Ma il pezzo forte è senza dubbio quel baule rimasto chiuso per quasi 300 anni. L’apertura ha rivelato contenuti sorprendentemente ben conservati: effetti personali, documenti e piccoli oggetti che appartenevano probabilmente a un membro dell’equipaggio o a un funzionario della compagnia. Il livello di conservazione è stato possibile grazie alla combinazione tra il materiale del baule stesso e le condizioni particolari del fondale, dove sedimenti e basse temperature hanno creato una sorta di capsula del tempo naturale.
Il significato storico della scoperta
La Rooswijk non era una nave qualunque. Faceva parte della flotta della VOC, la Vereenigde Oostindische Compagnie, che per quasi due secoli ha dominato il commercio marittimo tra Europa e Asia. Ogni nave che partiva verso le Indie portava con sé enormi quantità di metalli preziosi destinati allo scambio commerciale, oltre a centinaia di persone tra equipaggio e passeggeri. Quando una di queste navi affondava, non si perdeva solo un carico economico, ma un intero microcosmo sociale.
Il relitto della Rooswijk giace a circa 25 metri di profondità, sui banchi di sabbia noti come Goodwin Sands, un tratto di mare tristemente famoso per aver inghiottito nel corso dei secoli un numero impressionante di imbarcazioni.
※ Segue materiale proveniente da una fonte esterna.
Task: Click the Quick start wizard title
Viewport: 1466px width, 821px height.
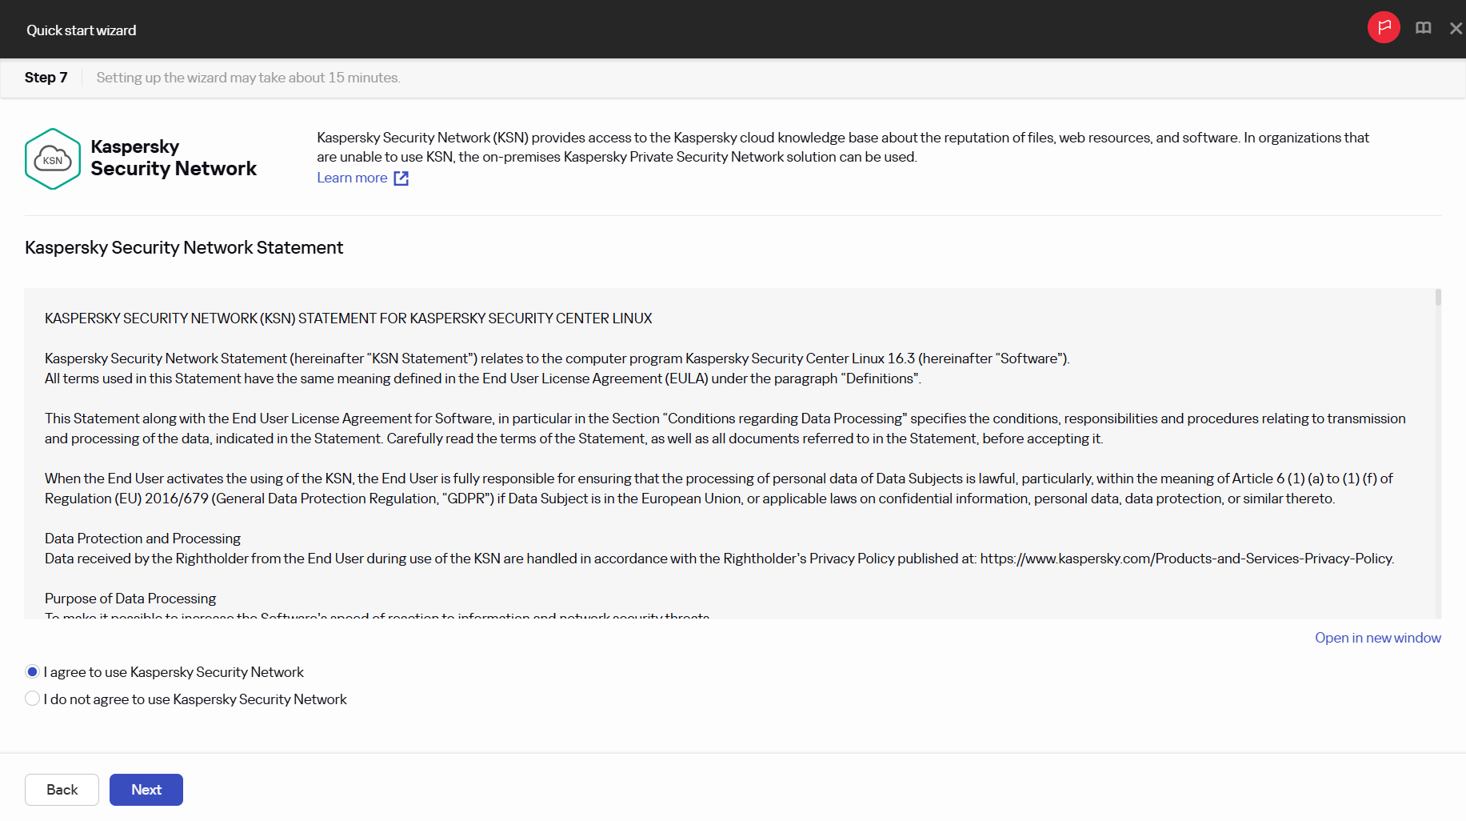Action: (82, 30)
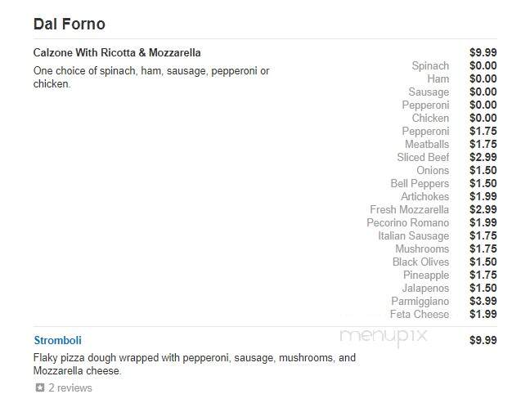Select the Spinach option
Image resolution: width=530 pixels, height=403 pixels.
coord(430,65)
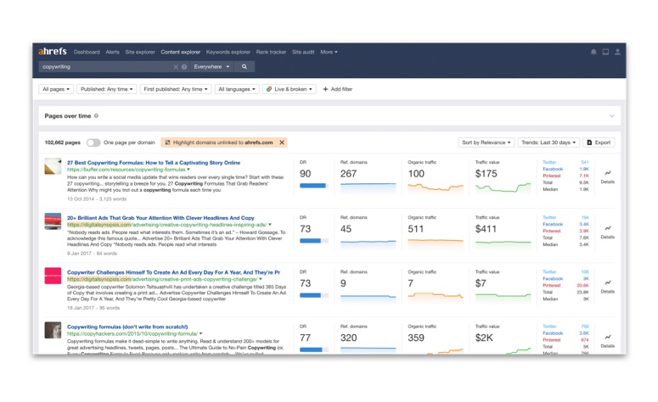Open Details chart for Buffer result

click(x=608, y=176)
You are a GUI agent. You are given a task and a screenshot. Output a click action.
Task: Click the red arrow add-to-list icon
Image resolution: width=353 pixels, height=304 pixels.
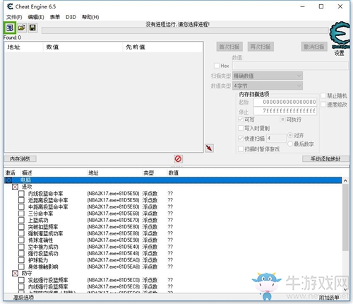(x=209, y=148)
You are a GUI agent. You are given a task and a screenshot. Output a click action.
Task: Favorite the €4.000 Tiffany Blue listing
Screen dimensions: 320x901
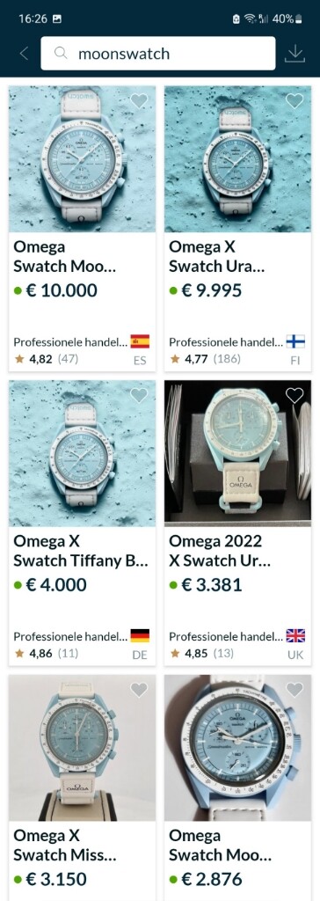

Le campagne di scavo archeologico subacqueo condotte in collaborazione tra autorità britanniche e olandesi hanno permesso di catalogare migliaia di reperti, molti dei quali oggi esposti o in fase di studio e restauro.
Tra i materiali recuperati figurano anche strumenti di navigazione, elementi strutturali della nave e resti organici che gli esperti stanno ancora analizzando per ricostruire con maggiore precisione le circostanze esatte del naufragio. L’argento recuperato dal relitto della Rooswijk, da solo, rappresenta uno dei carichi più consistenti mai estratti da un relitto di epoca coloniale nel nord Europa.